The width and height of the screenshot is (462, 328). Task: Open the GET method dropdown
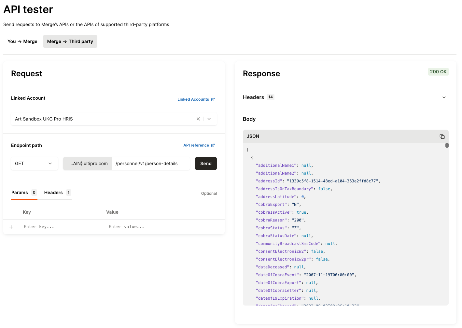click(34, 164)
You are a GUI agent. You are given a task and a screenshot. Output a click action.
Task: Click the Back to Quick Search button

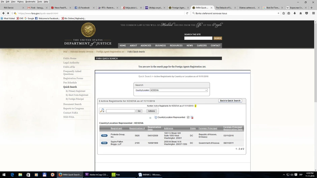click(x=230, y=101)
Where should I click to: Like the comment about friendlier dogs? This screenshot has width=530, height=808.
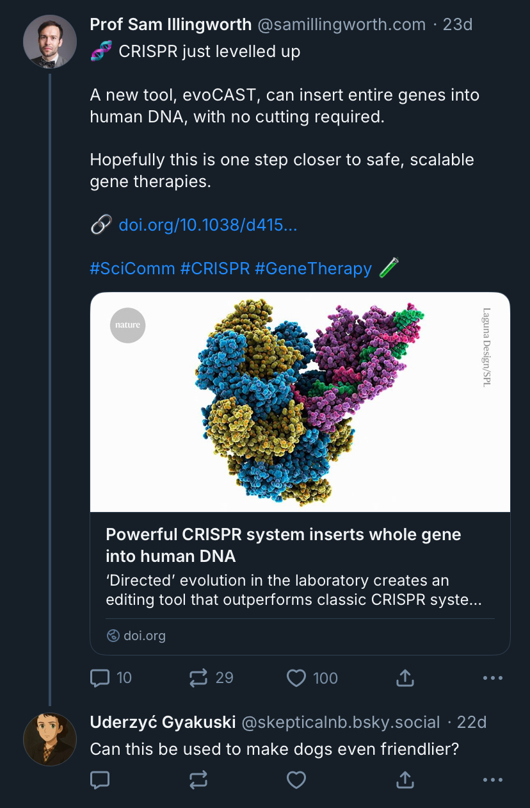pyautogui.click(x=296, y=779)
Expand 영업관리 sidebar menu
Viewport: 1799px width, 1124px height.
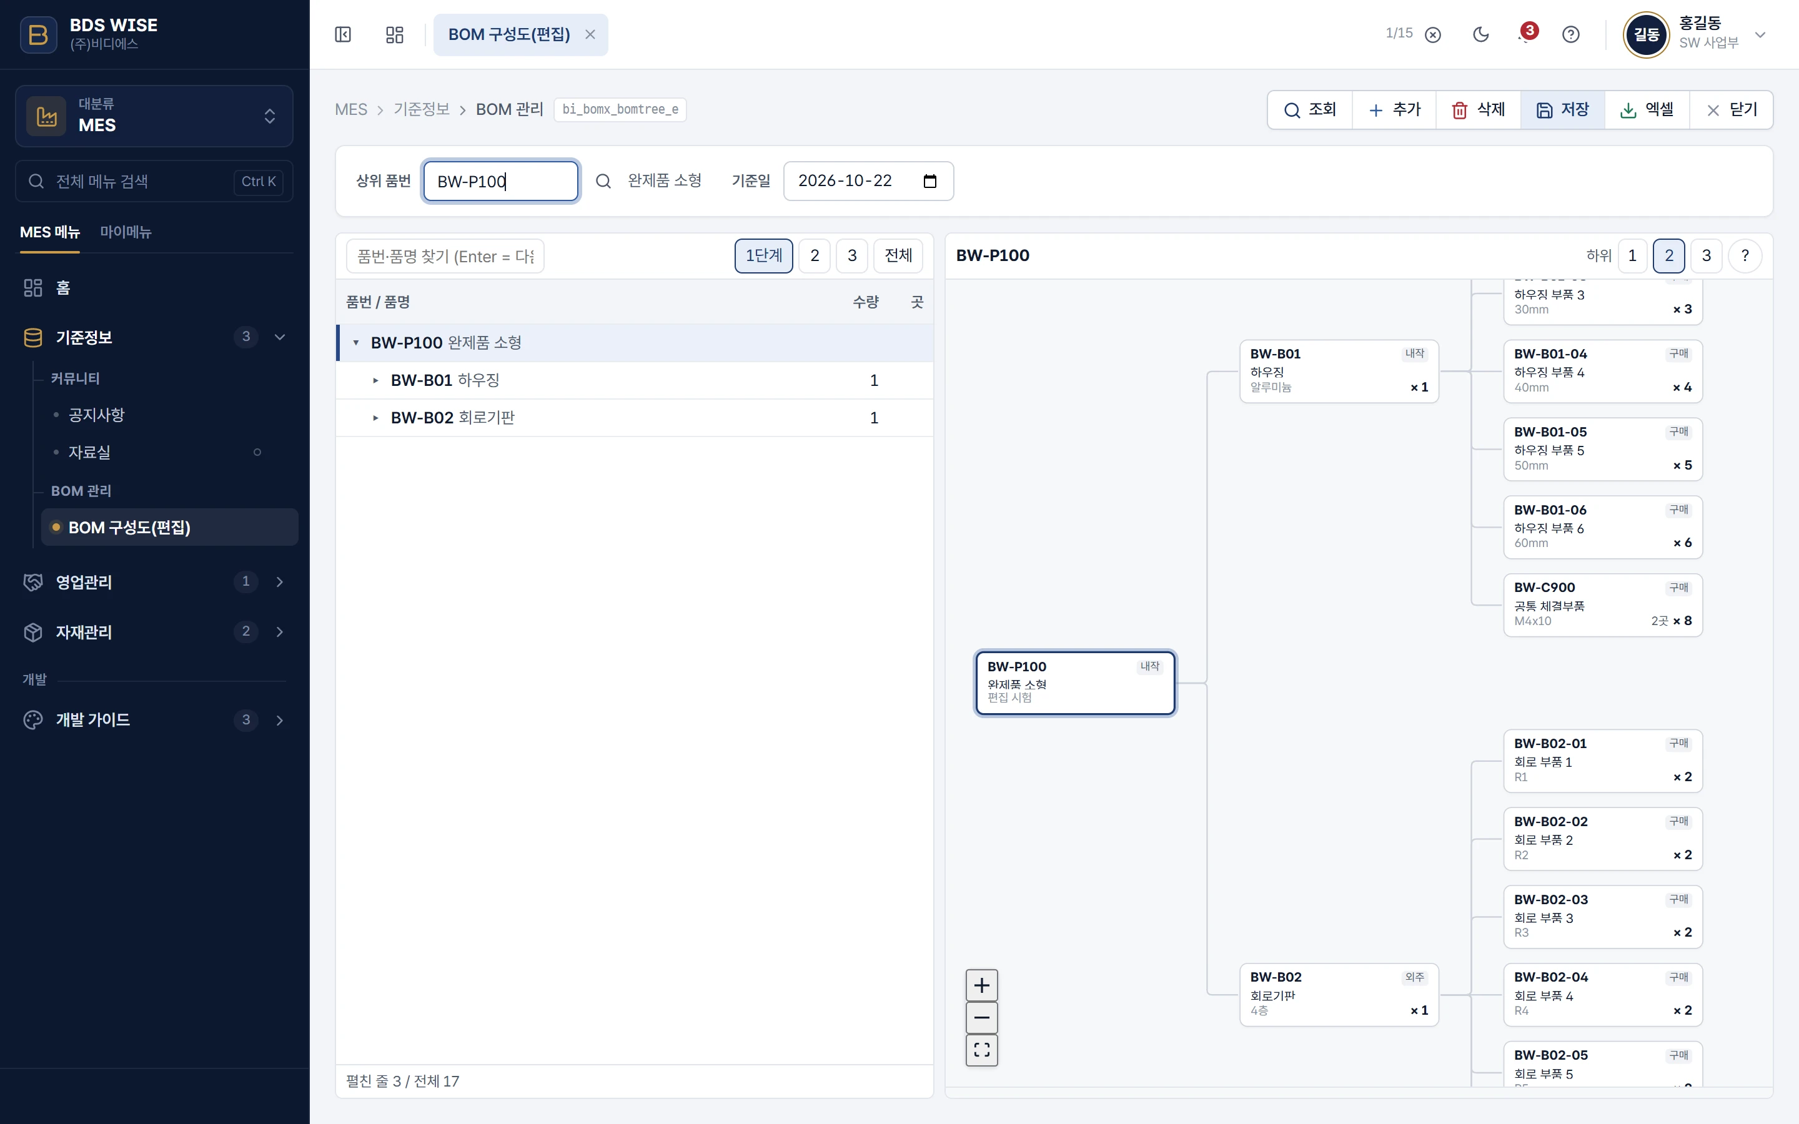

▶ [Written problem] Retype the listing above line for line, without the pictures.

▶ [Complete response]
The width and height of the screenshot is (462, 328). Task: Open the GET method dropdown
click(34, 164)
You are a GUI agent. You are given a task and a screenshot. Output a click action.
Task: Click the Back to Quick Search button

click(x=230, y=101)
Where should I click to: Like the comment about friendlier dogs? This screenshot has width=530, height=808.
pyautogui.click(x=296, y=779)
Expand 영업관리 sidebar menu
Viewport: 1799px width, 1124px height.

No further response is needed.